»»

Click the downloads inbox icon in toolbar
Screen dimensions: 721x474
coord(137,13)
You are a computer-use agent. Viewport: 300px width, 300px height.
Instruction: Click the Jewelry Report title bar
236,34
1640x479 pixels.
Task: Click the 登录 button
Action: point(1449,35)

««

• Task details
An exact transcription of the data above is required.

• Your response
Click the downloads inbox icon in toolbar
Screen dimensions: 721x474
coord(137,13)
You are a computer-use agent. Viewport: 300px width, 300px height.
Instruction: Click the Jewelry Report title bar
236,34
1640x479 pixels.
Task: Click the 登录 button
Action: point(1449,35)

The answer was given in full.